Reinoud Van Mechelen est un Hippolyte idéal : il est l’amoureux que l’on souhaite, ardent, présence assurée, voix bien en place. Elsa Benoit est une Aricie touchante, avec des timbres qui sonnent juste. Les duos qui leur sont réservés sont émouvants. Sylvie Brunet-Grupposo est la tragédienne que l’on attend de Phèdre, avec les accents tumultueux et désespérés que le rôle appelle. Que dire des qualités de Stéphane Degout, habitué du personnage de Thésée qu’il incarnait déjà, nous l’avons dit, avec Emmanuelle Haïm et William Christie ? Il est dramatiquement déchirant, et son art du jeu et de la projection de la voix est impressionnant.

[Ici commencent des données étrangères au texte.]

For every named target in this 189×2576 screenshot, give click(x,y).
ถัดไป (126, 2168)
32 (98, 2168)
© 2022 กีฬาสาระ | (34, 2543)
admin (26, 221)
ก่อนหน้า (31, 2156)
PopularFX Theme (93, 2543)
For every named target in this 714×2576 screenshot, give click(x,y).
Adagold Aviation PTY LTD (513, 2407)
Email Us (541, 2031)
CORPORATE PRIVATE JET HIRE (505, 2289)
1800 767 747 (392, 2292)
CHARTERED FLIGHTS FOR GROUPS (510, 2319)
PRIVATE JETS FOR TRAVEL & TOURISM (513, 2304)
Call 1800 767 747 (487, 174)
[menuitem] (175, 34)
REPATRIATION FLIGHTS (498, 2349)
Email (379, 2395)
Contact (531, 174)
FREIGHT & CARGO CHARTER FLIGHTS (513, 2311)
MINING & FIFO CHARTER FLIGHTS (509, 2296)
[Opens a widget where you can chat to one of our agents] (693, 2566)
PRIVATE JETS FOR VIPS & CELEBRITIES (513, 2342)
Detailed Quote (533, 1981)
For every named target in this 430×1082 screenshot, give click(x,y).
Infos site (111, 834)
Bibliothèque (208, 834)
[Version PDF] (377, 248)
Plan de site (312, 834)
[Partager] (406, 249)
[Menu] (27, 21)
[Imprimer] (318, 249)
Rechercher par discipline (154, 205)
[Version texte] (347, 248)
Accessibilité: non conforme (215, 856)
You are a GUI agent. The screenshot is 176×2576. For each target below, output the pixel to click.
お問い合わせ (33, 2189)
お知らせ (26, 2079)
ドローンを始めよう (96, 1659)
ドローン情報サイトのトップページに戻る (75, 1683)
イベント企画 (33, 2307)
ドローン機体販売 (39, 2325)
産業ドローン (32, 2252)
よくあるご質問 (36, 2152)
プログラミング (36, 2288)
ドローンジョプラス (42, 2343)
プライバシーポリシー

Les autres protagonistes sont tous/toutes parfaits, y compris dans la diction, qui a son importance. Mention spéciale pour Lea Desandre, avec sa fragilité fraîche et juvénile, qui assume quatre rôles, dont celui de la Bergère qui conclut l’opéra. Un délice, cette ariette « Rossignols amoureux », que la mezzo distille avec une grâce infinie. Mais pourquoi donc vient-elle sur scène et la quitte-t-elle avec un vélo conduit à la main ? Se prépare-t-elle pour un pique-nique ? Laissons l’imagination vagabonder !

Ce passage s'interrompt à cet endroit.